We would really appreciate Jesper if you can give this a try and help us understand what you feel and what really will make you drop other dev tools and help you choose VSCode as the tool of choice. Thank you for your feedback:)! Great work so far!

Really like the greying out code after e.g. Super helpful! Few questions: 1. Any plans on adding support for Find All References?

I use this a ton with another extension (based on GNU GLOBAL tagging) and it works great for large code sets. Eclipse has support for “Code Hierarchy” where you get presented with a tree view on how a function is called. Could this be included in this extension? I’m lacking documentation on the configuration options. Have I overlooked something in your blog post?

A github repo would be great to provide and manage further feedback. Is this in the pipeline? @Sebastian Thanks for trying out the C/C extension and provide us encouragement for the work so far we have done! We had currently only built up support to parse function headers, and perform no semantic analysis, given this Find all references was going to be way off (only based on a textual parsing of symbols). For our next major release we will surely be working on improving this experience by parsing function bodies, performing semantic analysis which will help bring Find All References, and intellisense band wagon of features alive.

Have faith in us till then . Code Hierarchy, this is an interesting one we will have to think about. You are right the blog has not done a good job in explaining how to configure options.

I will spend some time now fixing that portion of the blog. Yes we are working on creating a GitHub repo to manage further feedback. Hope that helps! During installation of C/C extension on VSCode 0.10.11 on WIndows 8.1 I received this output: Updating C Debugger dependencies Warning: Automated installation is not supported on OS X and Windows. Please refer to C: Users Mike.vscode extensions ms-vscode.cpptools-0.4.2 README.md for troubleshooting information. Finished Warning: Automated installation is not supported on OS X and Windows. Please refer to C: Users Mike.vscode extensions ms-vscode.cpptools-0.4.2 README.md for troubleshooting information.

Finished Notice it names OS X and WINDOWS, and provides the full path to a README.md file. Reading that file provides manual installation instructions for OS X and LINUX. I understand that debugging may not WORK under Windows, but that’s not the same as requiring a manual installation for Windows. Can you arrange clearer messages from the installer if there are future versions before debugging just works? A little sad to see it still relies on GDB for debugging, which has been the major bottleneck for my team. Our builds have a lot of symbols, and GDB seems effectively unable to handle the amount, where VS has no problem. Additionally, GDB MI commands can get very, very slow (30+ seconds) when they are several symbols deep (at least in all the remote tools we have tried).

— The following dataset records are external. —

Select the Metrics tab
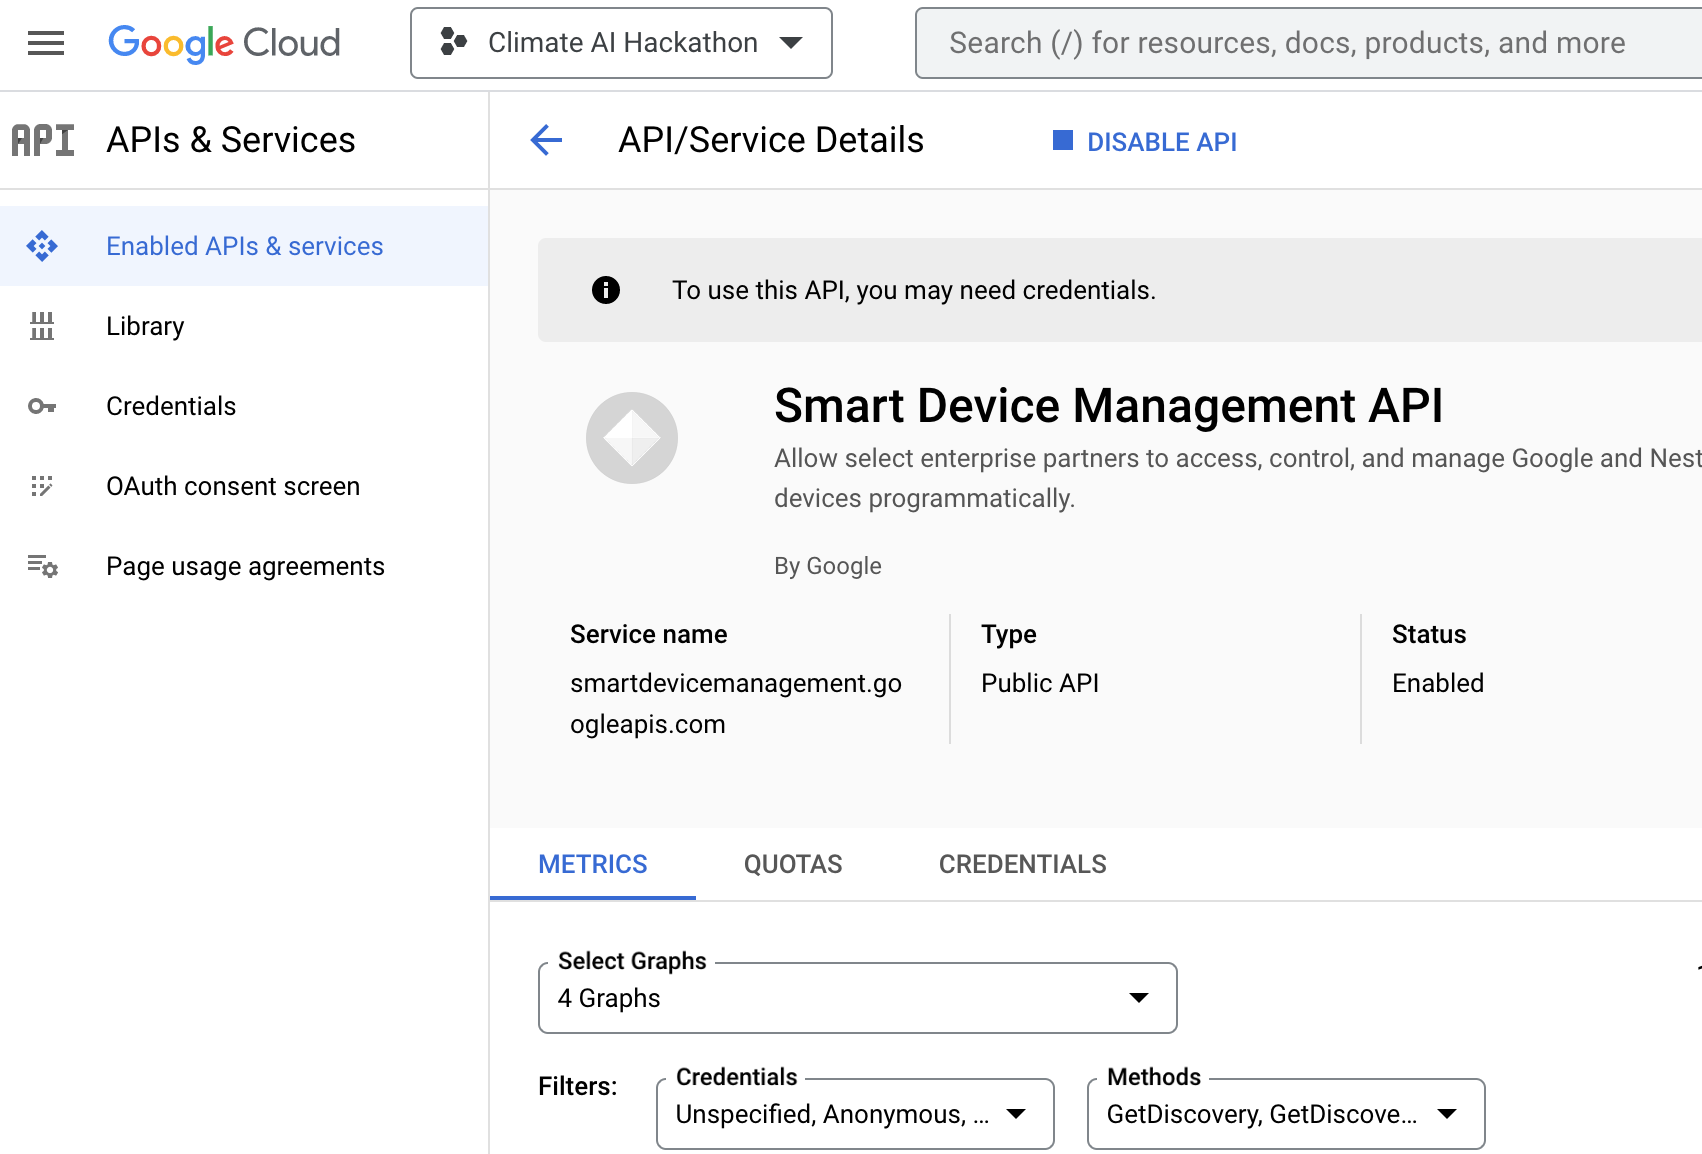(593, 864)
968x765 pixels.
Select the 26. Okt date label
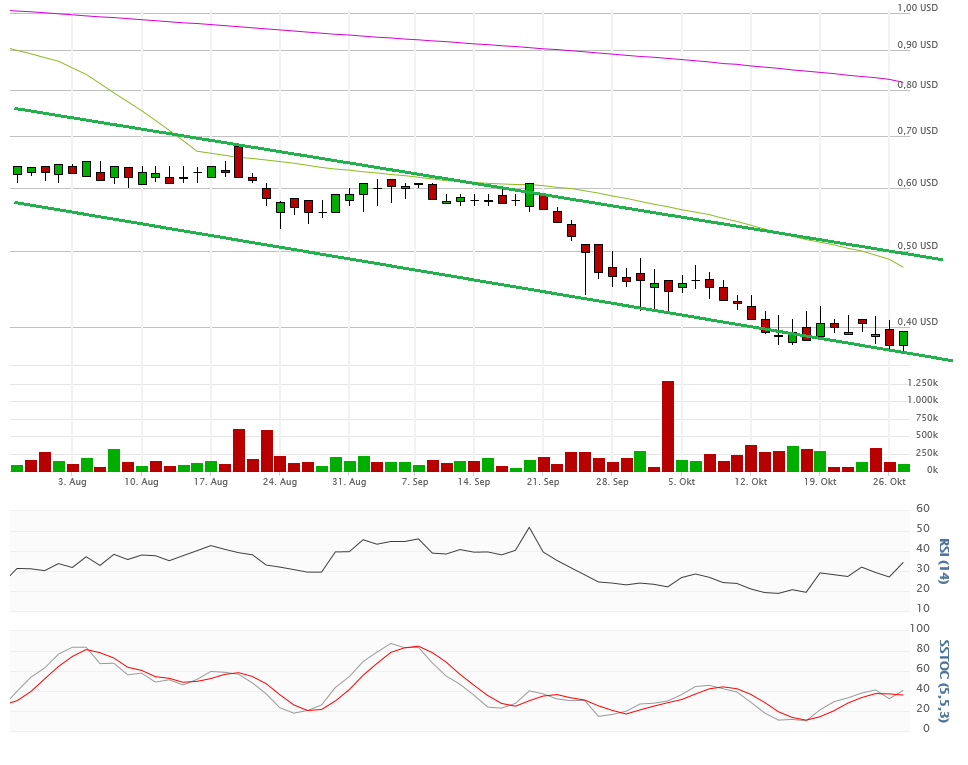[x=889, y=482]
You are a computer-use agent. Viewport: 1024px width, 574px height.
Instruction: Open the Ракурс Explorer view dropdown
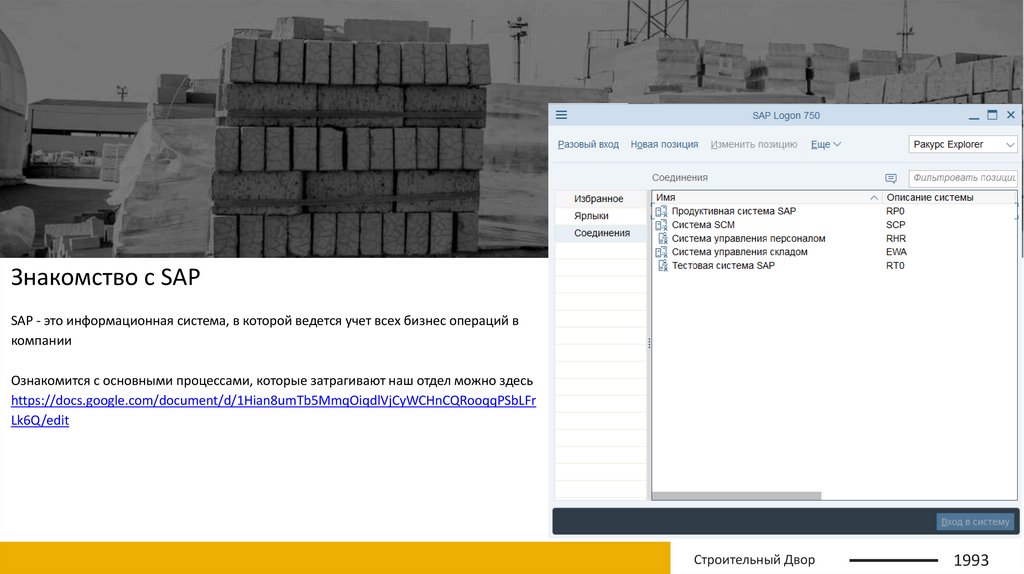click(963, 145)
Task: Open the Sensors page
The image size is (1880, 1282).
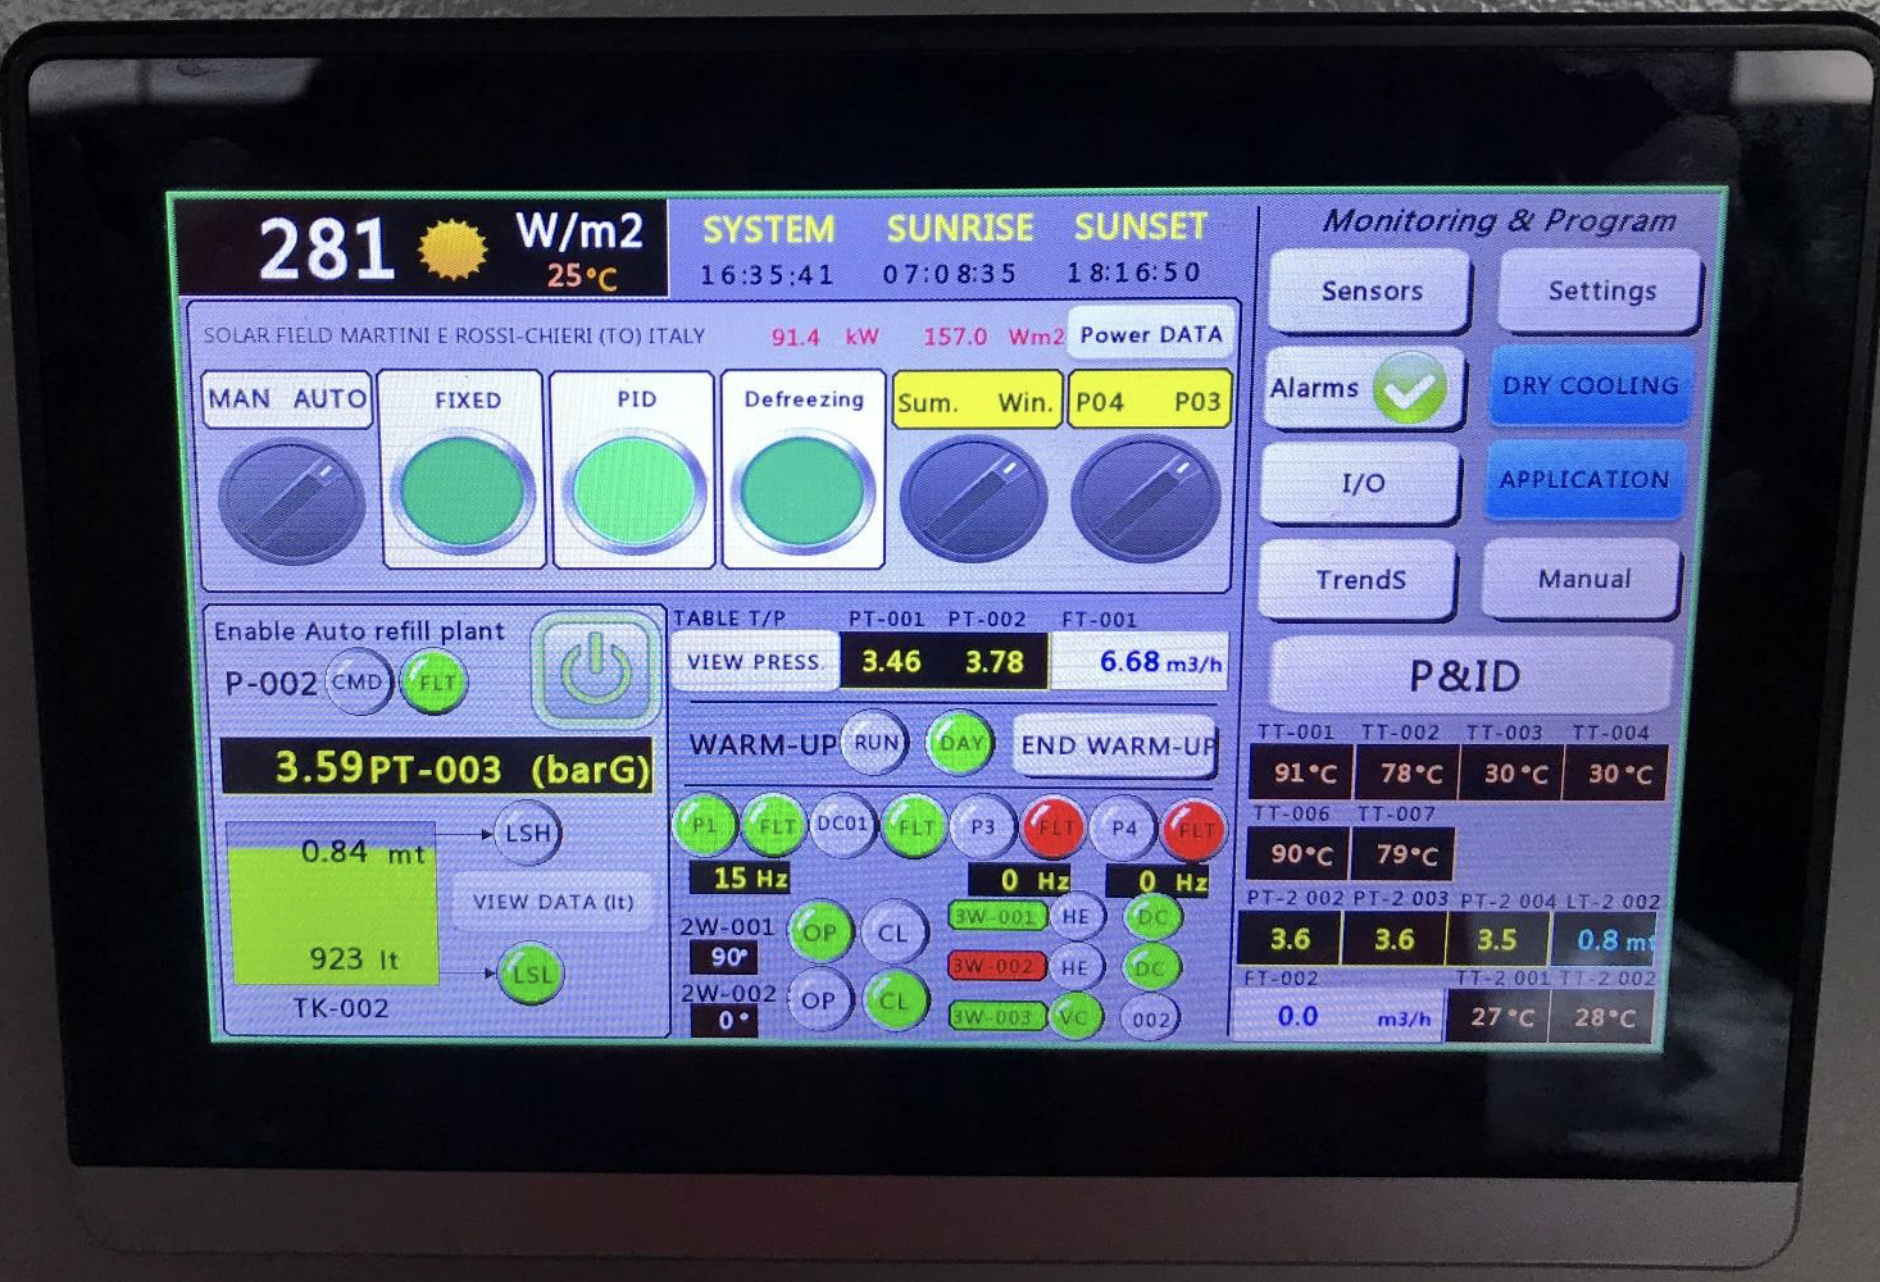Action: click(1371, 291)
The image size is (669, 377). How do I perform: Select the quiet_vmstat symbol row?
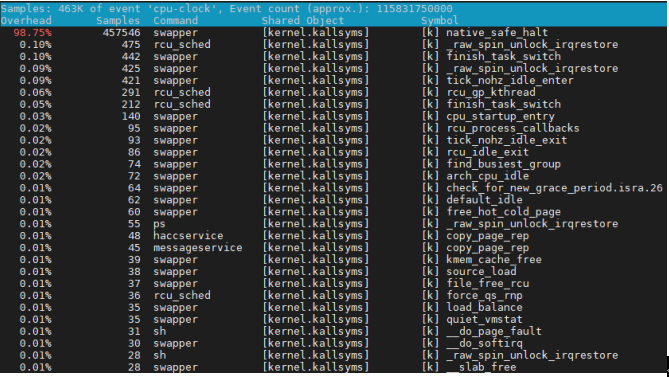(x=334, y=319)
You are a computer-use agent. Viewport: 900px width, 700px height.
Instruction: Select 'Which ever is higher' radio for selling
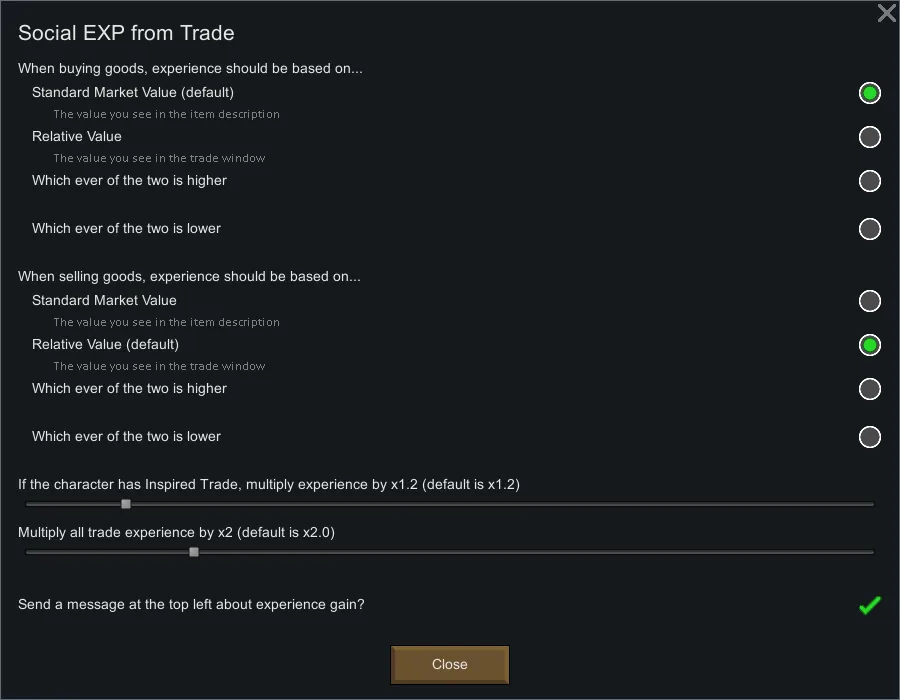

Similar symbol problems occur whether using GDB or LLDB. Somehow the VS debugger team has handled this symbol problem better.

We have tried quite a few solutions for debugging our server processes, including VisualGDB, CLion, VC’s remote debugging support, and a handful of others, but all fall short because of how slow MI is when the symbol count gets large (several GB). What Linux really needs is a debugger on par with Visual Studio’s.

That said, this is definitely a step in the right direction! And it will certainly be useful to people working with smaller applications.

Thanks for your work guys, excited to see what comes next! I like VS Code, however I am having couple of issues with the C/C Extension. I am using windows 7 system. It seems to be I have to install VS 2015 to build/use symbols. It doesn’t make any sense to install two separate softwares to use this feature.

If I use includePath property then C/C extension didn’t work at all. Symbols are not working. Unable to edit C/C Configuration: Got the error “No Handler Found for the command: ‘CCpp/configurationEdit”. An extension might be missing an activation event. Finally it would be better if we have choice to include/exclude source files for building tags or symbols.